- WHAT YOU WILL DO: Of all the lines below, return only those starting with the line holding "How do I perform: Click the triangle" and going on through the line holding "Open App ads submenu item", exactly as written.

- Records contained in a dataset:

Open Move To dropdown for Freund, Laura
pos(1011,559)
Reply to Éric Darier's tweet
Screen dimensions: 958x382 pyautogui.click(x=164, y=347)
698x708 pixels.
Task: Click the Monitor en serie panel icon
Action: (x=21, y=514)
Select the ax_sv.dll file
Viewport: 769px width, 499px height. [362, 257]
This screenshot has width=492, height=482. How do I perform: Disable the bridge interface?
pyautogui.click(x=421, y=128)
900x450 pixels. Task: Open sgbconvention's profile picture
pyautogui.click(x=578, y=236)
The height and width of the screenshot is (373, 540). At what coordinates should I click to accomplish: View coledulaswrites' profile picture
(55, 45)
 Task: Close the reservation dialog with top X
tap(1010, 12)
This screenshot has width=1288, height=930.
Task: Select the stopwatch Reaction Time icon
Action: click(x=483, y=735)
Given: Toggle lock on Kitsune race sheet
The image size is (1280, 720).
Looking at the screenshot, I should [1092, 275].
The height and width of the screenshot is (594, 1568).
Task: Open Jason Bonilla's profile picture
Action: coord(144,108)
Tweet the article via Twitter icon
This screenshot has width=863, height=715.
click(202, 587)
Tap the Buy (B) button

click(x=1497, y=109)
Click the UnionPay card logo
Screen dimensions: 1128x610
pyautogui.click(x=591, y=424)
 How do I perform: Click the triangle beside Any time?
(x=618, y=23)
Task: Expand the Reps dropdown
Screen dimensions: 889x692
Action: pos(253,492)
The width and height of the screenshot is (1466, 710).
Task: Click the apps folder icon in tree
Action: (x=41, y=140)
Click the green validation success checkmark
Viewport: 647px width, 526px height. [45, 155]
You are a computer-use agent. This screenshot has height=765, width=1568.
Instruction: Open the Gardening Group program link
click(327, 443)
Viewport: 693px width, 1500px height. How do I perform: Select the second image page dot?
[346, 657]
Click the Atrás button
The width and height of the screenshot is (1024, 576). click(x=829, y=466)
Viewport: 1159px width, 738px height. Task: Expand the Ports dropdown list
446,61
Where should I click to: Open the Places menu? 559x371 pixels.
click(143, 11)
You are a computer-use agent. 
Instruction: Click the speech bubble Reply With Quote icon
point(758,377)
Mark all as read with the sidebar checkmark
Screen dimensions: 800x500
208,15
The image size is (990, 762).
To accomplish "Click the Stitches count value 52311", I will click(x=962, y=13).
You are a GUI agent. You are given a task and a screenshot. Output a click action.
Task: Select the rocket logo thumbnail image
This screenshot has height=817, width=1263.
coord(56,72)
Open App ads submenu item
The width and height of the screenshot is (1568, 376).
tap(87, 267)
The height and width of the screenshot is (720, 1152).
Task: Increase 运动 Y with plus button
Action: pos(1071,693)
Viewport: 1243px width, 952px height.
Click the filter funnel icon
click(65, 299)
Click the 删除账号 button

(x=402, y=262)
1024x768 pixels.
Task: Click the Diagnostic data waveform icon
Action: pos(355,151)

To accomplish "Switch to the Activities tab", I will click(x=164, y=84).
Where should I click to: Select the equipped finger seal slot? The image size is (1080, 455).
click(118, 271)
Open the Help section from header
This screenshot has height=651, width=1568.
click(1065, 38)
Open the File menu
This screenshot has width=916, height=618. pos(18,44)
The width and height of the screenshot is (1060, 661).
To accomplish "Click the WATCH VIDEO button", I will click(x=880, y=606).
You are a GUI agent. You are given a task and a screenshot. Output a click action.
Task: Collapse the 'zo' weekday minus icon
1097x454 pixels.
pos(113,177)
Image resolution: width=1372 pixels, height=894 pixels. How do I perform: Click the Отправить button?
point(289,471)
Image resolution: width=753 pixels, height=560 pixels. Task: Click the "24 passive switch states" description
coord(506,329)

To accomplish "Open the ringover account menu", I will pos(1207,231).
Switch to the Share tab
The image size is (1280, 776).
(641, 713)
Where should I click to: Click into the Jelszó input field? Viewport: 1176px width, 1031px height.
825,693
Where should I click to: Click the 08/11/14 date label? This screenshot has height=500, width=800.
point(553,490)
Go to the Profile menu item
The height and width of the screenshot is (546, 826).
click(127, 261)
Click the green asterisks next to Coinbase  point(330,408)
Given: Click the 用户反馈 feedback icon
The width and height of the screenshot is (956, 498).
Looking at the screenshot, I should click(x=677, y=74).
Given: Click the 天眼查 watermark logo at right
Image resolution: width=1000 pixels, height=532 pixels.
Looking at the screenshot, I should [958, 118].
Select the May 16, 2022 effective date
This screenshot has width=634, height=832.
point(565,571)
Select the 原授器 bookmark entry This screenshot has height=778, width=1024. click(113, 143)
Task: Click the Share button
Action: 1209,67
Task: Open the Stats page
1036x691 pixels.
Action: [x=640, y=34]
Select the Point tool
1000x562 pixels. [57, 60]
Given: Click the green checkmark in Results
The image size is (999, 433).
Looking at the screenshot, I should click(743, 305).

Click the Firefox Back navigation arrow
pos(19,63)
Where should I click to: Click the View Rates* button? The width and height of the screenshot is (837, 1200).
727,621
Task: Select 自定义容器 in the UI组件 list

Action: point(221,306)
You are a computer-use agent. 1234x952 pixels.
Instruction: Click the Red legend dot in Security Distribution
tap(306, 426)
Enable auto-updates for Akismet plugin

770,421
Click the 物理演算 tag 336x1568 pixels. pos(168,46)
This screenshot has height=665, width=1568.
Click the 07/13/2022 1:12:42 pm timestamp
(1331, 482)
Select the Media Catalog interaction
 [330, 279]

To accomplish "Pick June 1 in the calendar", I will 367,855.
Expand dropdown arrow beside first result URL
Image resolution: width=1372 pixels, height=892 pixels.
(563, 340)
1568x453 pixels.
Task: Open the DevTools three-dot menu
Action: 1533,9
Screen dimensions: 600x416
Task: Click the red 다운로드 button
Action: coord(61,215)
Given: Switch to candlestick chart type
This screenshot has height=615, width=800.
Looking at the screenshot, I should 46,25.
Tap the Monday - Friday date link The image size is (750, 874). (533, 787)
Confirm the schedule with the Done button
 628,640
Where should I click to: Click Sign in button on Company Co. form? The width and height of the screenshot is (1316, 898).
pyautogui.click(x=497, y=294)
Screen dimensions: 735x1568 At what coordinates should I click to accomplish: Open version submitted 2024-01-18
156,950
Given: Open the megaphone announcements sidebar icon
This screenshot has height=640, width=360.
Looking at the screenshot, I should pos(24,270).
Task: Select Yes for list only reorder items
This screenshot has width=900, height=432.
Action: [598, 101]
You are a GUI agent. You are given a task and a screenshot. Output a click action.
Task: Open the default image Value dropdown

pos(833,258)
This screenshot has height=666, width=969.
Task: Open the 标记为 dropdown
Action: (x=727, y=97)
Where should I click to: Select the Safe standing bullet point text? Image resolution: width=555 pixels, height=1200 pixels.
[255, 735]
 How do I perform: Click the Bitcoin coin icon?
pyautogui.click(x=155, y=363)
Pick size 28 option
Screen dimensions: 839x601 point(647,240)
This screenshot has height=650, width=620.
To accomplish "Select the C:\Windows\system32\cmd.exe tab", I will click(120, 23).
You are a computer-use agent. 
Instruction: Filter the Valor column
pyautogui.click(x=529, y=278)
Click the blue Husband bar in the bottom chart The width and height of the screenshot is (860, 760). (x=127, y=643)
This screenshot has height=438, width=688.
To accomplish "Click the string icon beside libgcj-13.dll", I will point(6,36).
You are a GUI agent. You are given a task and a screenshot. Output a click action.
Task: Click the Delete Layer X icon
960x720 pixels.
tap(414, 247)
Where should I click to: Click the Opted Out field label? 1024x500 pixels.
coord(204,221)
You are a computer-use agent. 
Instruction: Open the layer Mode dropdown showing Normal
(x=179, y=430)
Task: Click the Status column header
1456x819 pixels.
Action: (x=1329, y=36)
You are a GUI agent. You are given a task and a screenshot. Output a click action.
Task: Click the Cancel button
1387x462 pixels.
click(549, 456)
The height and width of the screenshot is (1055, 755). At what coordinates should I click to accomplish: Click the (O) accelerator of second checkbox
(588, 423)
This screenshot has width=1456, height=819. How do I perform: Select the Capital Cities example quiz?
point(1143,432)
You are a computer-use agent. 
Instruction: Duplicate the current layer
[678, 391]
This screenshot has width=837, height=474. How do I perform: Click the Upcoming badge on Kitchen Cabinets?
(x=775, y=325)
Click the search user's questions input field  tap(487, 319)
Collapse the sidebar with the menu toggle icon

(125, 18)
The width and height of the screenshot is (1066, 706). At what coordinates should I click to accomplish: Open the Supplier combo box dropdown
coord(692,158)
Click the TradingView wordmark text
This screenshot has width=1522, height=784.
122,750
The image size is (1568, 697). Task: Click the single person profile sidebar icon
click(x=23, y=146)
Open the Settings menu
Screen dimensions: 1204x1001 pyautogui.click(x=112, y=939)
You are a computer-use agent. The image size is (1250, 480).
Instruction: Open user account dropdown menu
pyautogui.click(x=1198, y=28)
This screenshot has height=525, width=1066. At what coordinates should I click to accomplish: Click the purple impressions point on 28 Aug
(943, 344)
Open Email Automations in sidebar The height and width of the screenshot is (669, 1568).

- PROBLEM SOLUTION:
 How do I perform: Click the triangle beside Any time?
(x=618, y=23)
Task: Expand the Reps dropdown
Screen dimensions: 889x692
Action: pos(253,492)
The width and height of the screenshot is (1466, 710).
Task: Click the apps folder icon in tree
Action: (x=41, y=140)
Click the green validation success checkmark
Viewport: 647px width, 526px height. [45, 155]
You are a computer-use agent. This screenshot has height=765, width=1568.
Instruction: Open the Gardening Group program link
click(327, 443)
Viewport: 693px width, 1500px height. How do I perform: Select the second image page dot?
[346, 657]
Click the Atrás button
The width and height of the screenshot is (1024, 576). click(x=829, y=466)
Viewport: 1159px width, 738px height. Task: Expand the Ports dropdown list
446,61
Where should I click to: Open the Places menu? 559x371 pixels.
click(143, 11)
You are a computer-use agent. 
Instruction: Click the speech bubble Reply With Quote icon
point(758,377)
Mark all as read with the sidebar checkmark
Screen dimensions: 800x500
208,15
The image size is (990, 762).
To accomplish "Click the Stitches count value 52311", I will click(x=962, y=13).
You are a GUI agent. You are given a task and a screenshot. Output a click action.
Task: Select the rocket logo thumbnail image
This screenshot has height=817, width=1263.
coord(56,72)
Open App ads submenu item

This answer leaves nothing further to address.